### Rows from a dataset

-- Start --

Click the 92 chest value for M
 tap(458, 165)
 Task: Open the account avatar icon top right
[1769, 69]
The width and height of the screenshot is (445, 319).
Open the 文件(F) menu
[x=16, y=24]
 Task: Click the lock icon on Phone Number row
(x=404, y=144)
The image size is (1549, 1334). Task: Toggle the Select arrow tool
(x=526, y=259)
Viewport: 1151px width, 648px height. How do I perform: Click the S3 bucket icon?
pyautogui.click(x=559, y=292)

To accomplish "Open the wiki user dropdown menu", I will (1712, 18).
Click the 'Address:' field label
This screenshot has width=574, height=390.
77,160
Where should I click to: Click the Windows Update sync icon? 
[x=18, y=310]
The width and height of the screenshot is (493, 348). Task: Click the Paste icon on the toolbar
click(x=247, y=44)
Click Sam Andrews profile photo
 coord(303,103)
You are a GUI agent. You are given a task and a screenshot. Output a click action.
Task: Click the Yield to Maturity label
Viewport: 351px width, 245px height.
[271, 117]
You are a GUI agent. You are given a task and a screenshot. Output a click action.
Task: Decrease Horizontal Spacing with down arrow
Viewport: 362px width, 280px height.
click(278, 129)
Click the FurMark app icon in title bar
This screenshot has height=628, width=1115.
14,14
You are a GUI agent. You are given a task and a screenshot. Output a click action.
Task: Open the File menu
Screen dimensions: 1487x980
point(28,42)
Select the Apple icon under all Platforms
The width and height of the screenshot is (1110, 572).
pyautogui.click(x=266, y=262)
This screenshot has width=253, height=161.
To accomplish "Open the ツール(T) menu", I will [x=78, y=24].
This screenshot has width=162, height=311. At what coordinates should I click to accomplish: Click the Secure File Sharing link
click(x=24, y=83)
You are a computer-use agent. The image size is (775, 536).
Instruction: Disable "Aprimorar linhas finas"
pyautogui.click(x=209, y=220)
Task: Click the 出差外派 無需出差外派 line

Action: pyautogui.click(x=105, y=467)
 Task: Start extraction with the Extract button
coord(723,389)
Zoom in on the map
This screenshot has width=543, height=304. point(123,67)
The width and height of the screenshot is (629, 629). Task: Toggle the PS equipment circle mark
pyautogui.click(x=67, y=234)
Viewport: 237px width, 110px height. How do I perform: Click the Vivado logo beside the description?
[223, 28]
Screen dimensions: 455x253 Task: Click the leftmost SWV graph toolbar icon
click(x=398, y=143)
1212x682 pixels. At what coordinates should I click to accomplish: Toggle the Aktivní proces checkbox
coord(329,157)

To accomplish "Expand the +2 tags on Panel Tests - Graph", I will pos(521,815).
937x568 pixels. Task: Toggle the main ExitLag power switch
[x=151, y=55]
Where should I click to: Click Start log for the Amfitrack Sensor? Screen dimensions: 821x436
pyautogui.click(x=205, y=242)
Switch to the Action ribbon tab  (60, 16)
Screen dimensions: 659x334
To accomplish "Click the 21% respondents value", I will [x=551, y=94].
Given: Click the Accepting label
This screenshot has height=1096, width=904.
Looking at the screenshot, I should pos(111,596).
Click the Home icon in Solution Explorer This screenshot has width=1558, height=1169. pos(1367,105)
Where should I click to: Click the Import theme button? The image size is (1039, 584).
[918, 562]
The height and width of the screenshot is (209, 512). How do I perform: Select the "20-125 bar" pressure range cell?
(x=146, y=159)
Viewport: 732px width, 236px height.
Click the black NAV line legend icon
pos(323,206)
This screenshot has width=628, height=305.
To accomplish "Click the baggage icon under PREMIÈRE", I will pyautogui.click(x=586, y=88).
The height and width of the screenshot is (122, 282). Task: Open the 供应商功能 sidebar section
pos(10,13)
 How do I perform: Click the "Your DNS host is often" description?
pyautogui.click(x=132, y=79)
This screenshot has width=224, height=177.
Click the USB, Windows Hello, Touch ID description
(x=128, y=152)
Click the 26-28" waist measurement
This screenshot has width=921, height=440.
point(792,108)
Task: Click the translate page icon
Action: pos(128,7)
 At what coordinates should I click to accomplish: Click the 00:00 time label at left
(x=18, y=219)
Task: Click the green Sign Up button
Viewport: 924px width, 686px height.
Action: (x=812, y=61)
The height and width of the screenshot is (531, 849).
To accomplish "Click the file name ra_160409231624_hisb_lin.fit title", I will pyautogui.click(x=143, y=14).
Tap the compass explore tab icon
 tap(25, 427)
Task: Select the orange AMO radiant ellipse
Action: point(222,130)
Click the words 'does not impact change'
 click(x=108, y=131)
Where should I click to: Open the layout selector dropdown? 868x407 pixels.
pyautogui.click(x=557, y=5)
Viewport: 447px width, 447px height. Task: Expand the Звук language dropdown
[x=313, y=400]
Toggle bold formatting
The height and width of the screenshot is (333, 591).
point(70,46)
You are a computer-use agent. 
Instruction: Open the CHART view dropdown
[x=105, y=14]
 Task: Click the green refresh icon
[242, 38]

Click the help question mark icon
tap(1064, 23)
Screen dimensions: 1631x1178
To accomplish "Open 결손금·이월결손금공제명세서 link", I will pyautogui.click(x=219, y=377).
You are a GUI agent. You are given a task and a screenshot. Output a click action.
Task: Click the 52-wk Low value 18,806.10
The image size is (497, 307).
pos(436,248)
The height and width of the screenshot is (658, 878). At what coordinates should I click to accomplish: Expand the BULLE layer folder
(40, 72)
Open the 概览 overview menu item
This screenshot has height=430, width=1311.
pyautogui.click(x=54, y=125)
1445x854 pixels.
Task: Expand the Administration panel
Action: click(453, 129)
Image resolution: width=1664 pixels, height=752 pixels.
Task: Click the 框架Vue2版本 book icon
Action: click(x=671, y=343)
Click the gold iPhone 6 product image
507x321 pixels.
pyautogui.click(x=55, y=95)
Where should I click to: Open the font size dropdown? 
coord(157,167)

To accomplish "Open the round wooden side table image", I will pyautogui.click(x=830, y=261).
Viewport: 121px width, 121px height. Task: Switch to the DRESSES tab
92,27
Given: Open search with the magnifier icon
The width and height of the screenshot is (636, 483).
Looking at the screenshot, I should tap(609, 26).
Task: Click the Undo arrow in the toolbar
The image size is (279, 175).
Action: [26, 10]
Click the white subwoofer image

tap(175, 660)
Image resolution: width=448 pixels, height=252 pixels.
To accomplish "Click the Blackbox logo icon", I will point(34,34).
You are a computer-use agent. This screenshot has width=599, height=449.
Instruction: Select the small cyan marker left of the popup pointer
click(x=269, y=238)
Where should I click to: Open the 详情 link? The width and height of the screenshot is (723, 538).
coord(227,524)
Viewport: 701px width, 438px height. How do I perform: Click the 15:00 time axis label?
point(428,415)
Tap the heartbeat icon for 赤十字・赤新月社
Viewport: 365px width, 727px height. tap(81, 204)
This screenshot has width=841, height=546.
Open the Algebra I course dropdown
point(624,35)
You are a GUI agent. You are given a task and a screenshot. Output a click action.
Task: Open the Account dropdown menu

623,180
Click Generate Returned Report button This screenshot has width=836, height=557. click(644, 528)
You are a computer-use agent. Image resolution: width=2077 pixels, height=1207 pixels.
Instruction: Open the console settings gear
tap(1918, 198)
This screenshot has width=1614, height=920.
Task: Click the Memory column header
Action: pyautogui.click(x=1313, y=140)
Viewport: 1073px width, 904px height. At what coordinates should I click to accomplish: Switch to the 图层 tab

-- End --

### Direction
Starting at the line that contains "Where should I click to: Click the Import" and stopping after the line that contains "will pyautogui.click(x=586, y=88).", recast those rows as a two-column CSV with the headers text and answer. Give one line per row, put each field in quotes, and turn any line breaks into spaces.

### Exercise result
text,answer
"Where should I click to: Click the Import theme button? The image size is (1039, 584).","[918, 562]"
"The height and width of the screenshot is (209, 512). How do I perform: Select the ""20-125 bar"" pressure range cell?","(x=146, y=159)"
"Viewport: 732px width, 236px height. Click the black NAV line legend icon","pos(323,206)"
"This screenshot has width=628, height=305. To accomplish ""Click the baggage icon under PREMIÈRE"",","I will pyautogui.click(x=586, y=88)."